Most solar cells on the market today are a sandwich of a solar collector below a clear protective substrate, most often plain glass. This invention teaches advanced optics positioned directly above solar collector(s) of a complementary design, whose objective is to increase the level of solar energy harvested by those cells while, depending on the application, predominantly maintaining visual transparency of the device.
Standard lenses are rotationally symmetrical and often spherical. Another commonly used lens is the Fresnel lens. These are not the optimum configuration to capture the maximum solar energy from the sun's arch overhead in the sky. A stationary lens system optimized to capture the maximum sunlight during a day from the sun needs an asymmetrically aspheric surface topology. This invention employs an aspheric lens because it has the widest acceptance angle. The asymmetry is required to optimize the acceptance of sunlight from various latitudes when the lens is part of a vertical structure.

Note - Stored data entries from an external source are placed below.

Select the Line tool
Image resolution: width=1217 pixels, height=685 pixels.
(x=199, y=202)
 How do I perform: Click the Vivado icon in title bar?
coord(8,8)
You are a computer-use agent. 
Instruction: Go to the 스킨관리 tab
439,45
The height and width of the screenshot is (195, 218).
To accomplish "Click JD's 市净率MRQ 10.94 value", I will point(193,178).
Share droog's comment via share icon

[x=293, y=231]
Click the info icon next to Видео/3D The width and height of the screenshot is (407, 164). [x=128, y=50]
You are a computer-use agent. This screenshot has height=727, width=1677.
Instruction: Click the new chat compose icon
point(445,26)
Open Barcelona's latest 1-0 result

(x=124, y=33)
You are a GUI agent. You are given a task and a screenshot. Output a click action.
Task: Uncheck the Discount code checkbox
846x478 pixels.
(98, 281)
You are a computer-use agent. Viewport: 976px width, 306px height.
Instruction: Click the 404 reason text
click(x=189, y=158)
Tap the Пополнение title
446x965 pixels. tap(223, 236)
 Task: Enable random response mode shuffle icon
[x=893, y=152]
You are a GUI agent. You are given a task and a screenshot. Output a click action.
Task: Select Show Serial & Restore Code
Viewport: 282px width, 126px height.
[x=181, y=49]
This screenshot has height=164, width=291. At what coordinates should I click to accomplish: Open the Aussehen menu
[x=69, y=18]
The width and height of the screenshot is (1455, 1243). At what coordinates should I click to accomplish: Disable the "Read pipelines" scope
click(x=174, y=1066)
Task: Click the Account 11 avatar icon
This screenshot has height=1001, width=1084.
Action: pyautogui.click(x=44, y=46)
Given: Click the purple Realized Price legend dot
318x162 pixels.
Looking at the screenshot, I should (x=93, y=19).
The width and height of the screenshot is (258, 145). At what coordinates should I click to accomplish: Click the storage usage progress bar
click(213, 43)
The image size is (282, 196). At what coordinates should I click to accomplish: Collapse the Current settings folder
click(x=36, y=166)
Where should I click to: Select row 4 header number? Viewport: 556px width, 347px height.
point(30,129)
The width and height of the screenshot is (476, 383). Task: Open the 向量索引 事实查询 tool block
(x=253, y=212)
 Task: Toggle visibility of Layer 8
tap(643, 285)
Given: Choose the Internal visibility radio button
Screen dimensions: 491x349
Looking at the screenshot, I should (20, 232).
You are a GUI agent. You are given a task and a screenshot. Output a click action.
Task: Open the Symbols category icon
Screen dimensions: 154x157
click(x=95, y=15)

Aspheric means that the radius of curvature along a lens “meridian” (which is an imaginary line on the lens surface passing through the geometric center of the lens, analogous to a geographic meridian) need not be a constant. Indeed, the lens curvature flattens progressively from the geometric center to the periphery. Asymmetric means that the profile of the lens curvature along a half-meridian is not the same as (i.e., it is not a mirror image of) the other half of the same meridian. The degree to which lenses are aspheric and/or asymmetric needs to vary depending on the position on the earth (by application) to maximize the total solar energy gain.